#### CONSEGNE
a - Riproduca, dal brano sul ruolo dell'Italia nell'Europa centro-orientale, il tratto compreso tra "Realtà, certamente. E" e "ipotizzarne a tre.".
b - Prosegua il brano sul ruolo dell'Italia nell'Europa centro-orientale dal punto in cui si interrompe.

#### BRANO PROPOSTO

+++

Adesso, e non domani, l’Italia può giocare un ruolo di primo piano in questo scacchiere. Intanto, perché insostituibile cerniera mediterranea. Poi perché storica esportatrice di talenti e ammirata terra creativa. Girando per quest’Europa, prima e dopo l’Ottantanove, un italiano si sente in casa ovunque. Perché come e forse più che a Pietroburgo, Cracovia è stata città tirata su da architetti italiani, e Varsavia, finita la guerra, venne ricostruita pietra su pietra tenendo presenti le tele del Canaletto. Vilnius, capitale della Lituania, come Roma sorta su sette colli, fu definita dal poeta e Premio Nobel Czeslaw Milosz «il regno dell’architettura barocca e italiana trasferito nei boschi del Nord». Se Praga è stata dichiarata dall’Unesco patrimonio dell’umanità è perché dal Barocco al Cubismo molti stili l’hanno modellata. Budapest, vista dalla danubiana Isola Margherita, allinea palazzi severi e sfarzosi al modo di quelli della Repubblica marinara di Genova. Riga, capitale della Lettonia, esibisce cinque piani del Palazzo Italia dove i prodotti della nostra moda non conoscono tramonti. Sono di origine italiana i celebri cavalli di Lipiça, piccolo centro del Carso sloveno, con la scuderia fondata nel 1580 dall’austriaco arciduca Carlo II, che volle incentivare l’equitazione classica e le scuole di sport equestri. Tallin, capitale dell’Estonia, città medioevale meglio conservata d’Europa, figurerebbe bene dentro le mura di Lucca, come Bratislava, capitale della Slovacchia, potrebbe saldarsi alla struttura urbana della città più verticale d’Italia, Torino…

Realtà, certamente. E anche suggestioni, non si può negare. Ma la tentazione di riconsiderare una cultura paneuropea aggregante, e non discriminante, è forte, perché è il migliore antidoto contro l’europportunismo presuntuoso e a volte sprezzante di chi proponeva, fra i Quindici, Europe a due velocità, e non si farebbe scrupolo, fra i Venticinque, di ipotizzarne a tre.

+++

#### SEZIONE MATERIALE
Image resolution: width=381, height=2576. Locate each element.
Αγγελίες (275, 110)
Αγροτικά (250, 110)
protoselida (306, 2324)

+++

#### RISULTATI
a -
Realtà, certamente. E anche suggestioni, non si può negare. Ma la tentazione di riconsiderare una cultura paneuropea aggregante, e non discriminante, è forte, perché è il migliore antidoto contro l’europportunismo presuntuoso e a volte sprezzante di chi proponeva, fra i Quindici, Europe a due velocità, e non si farebbe scrupolo, fra i Venticinque, di ipotizzarne a tre.

b -
Aveva avuto un sogno, Nauman: quello di una Mitteleuropa che, partendo da Amburgo e passando per Vienna, Budapest, Sofia e Costantinopoli, culminasse a Baghdad. Quel sogno era naufragato fra le trincee della Grande Guerra, e di una Mitteleuropa meno larga ci è rimasta una letteratura innervata nelle tessiture di un macerante presente storico e della sua umana precarietà e problematicità, a torto ritenuta “di confine”, e dunque vagamente esplorata. Ora è mutato un clima, e fra non molto non ci saranno più frontiere da varcare per stabilire altre residenze. Si potrà camminare su sentieri che non avranno più le cesure dei valichi e delle terre di nessuno.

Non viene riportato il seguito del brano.